While some claims made by mindfulness promoters and practitioners still merit investigation, scientists are coming to a consensus that many of the claimed benefits are real.

Among the benefits promised by Mindfulness promoters and practitioners is cognition – the ability to learn, think, and solve problems. A lot of research has gone into how mindfulness meditation improves cognitive cognition, with only some of those studies discussed here.

Changing Outlook

One of the ways that mindfulness meditation increases cognition that is easiest to understand has to do with how we approach decisions. A 2009 study that found that just four brief sessions of mindfulness medication could increase cognition was predicated on this idea.

Having some stress can actually be a good thing, as it helps us to make decisions more quickly. It doesn’t necessarily help us to make better decisions, however. Mindfulness mediation is based on the idea of monitoring your thoughts, breath, and other functions in a non-judgmental way.

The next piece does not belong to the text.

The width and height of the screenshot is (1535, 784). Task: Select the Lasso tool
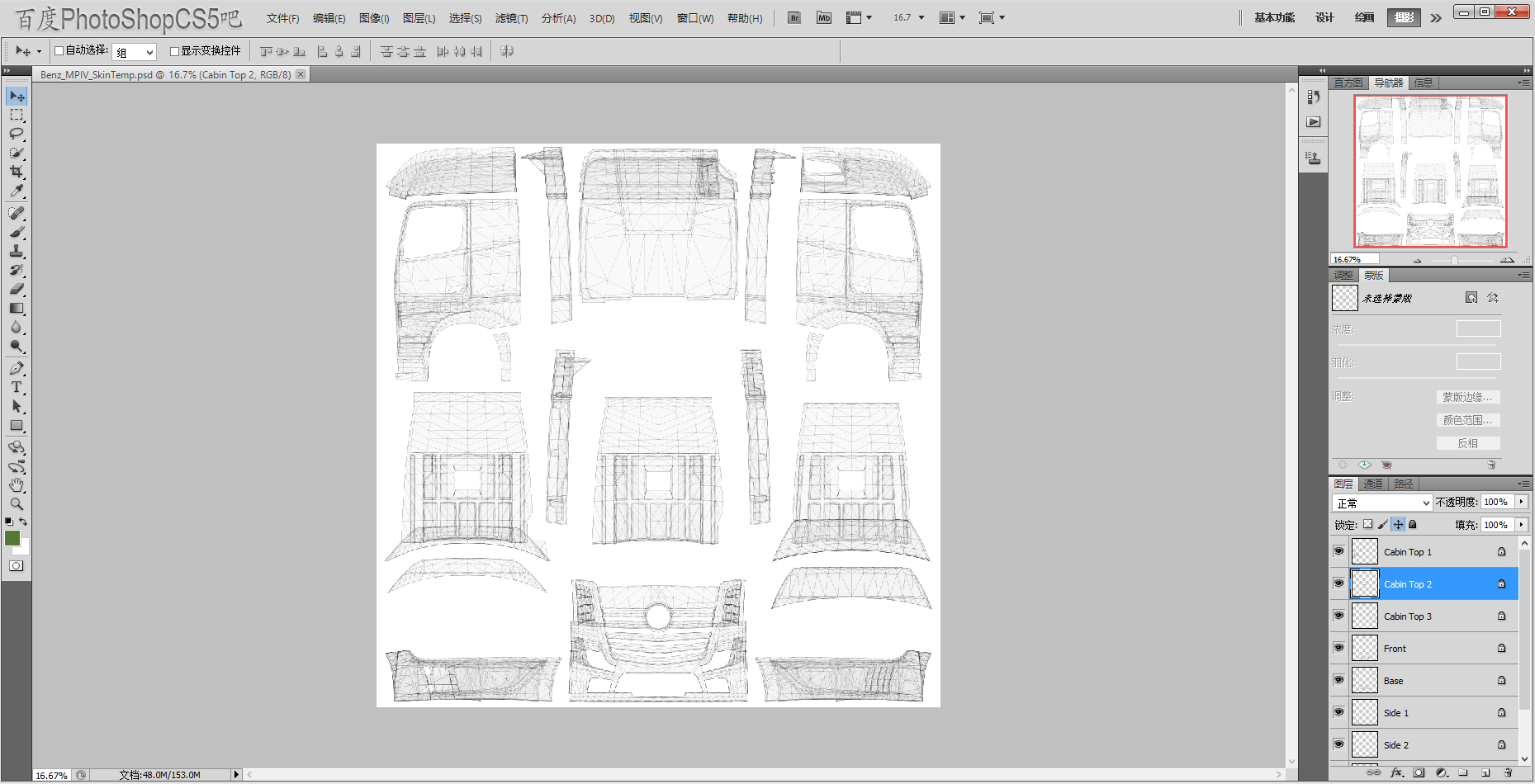click(17, 134)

This may develop a habit to look at things as they are rather than as we feel they should be, which in turn can help us to work with facts rather than react to emotion.

Improving Memory

Stress doesn’t just make our minds race, it can prevent them from holding onto information. This results in a decline in what scientists call “working memory.”

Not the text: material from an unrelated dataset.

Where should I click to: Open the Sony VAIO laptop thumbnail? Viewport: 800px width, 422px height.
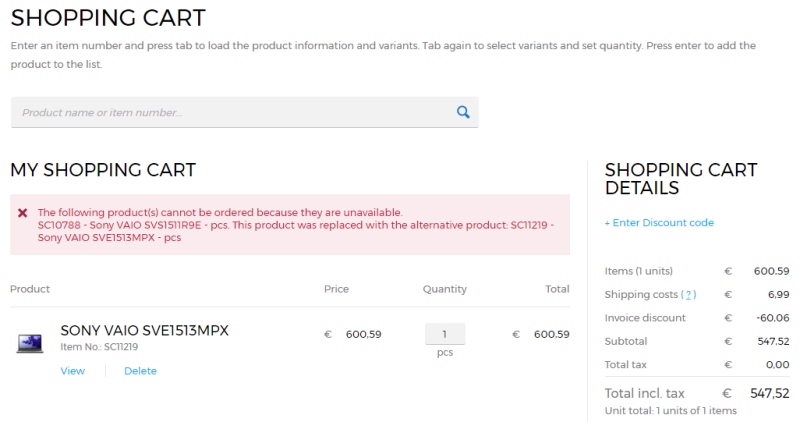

A 2010 study found that stressed people who meditate have better working memories than those who don’t.


The authors of the study suggested that mindfulness meditation had this effect because it helps practitioners to mitigate the stress response. In other words, meditation helped them to be less stressed, which helped them hold onto information efficiently.

Improving Attention Span

A similar approach has to do with our abilities not to look at information objectively but also to absorb sufficient information.


A 2015 study found that seasoned meditators have longer attention spans than those who haven’t been practicing meditation for very long. This is likely at least partly because meditation involves both focusing when there is nothing to focus on and learning to understand and discipline your mind.

You may think that your attention span is long enough. You may be right, but you may be one of many people who have an incomplete view of how attention works.

Many of us think that we are either doing about our business attentively or chasing butterflies or something.


The truth is that you can be sort of “going through the motions” long after your brain has started to check out. Your ability to sit at your desk or stand at your post for long periods of time might not mean that you have an attention span that is as long or as strong as it could be.

Making the Brain More Efficient

If you do have problems with your attention span, don’t blame yourself. In some ways, attention span is definitely related to discipline. In other ways, however, attention span is a biological function that can be difficult to develop it.

While mindfulness meditation can help to develop the habit of attention – as discussed above – it can also help to develop the biological factors that influence attention.

According to one study conducted in 2012, people who meditate regularly have brains that don’t need to work as hard to get things done.

Your brain isn’t a muscle but, in some ways, it works like one. We don’t usually think of it this way, but our brains require resources to function and they have to put in an effort – sort of like muscles.

When we tone our muscles, we develop endurance – a measure of how our bodies are able to perform a task. Meditation, according to this study, helps to tone our brains – if you will – so that they can do their jobs for longer periods without exhausting their resources.

Some of the ways that meditation have been found to help cognition have to do with helping us to understand and train our brains.

This allows us to do things like pay attention longer, retain information longer, and approach obstacles more productively. 

It also helps to change the ways in which our brains function on a neurological level giving us better abilities to focus and recall.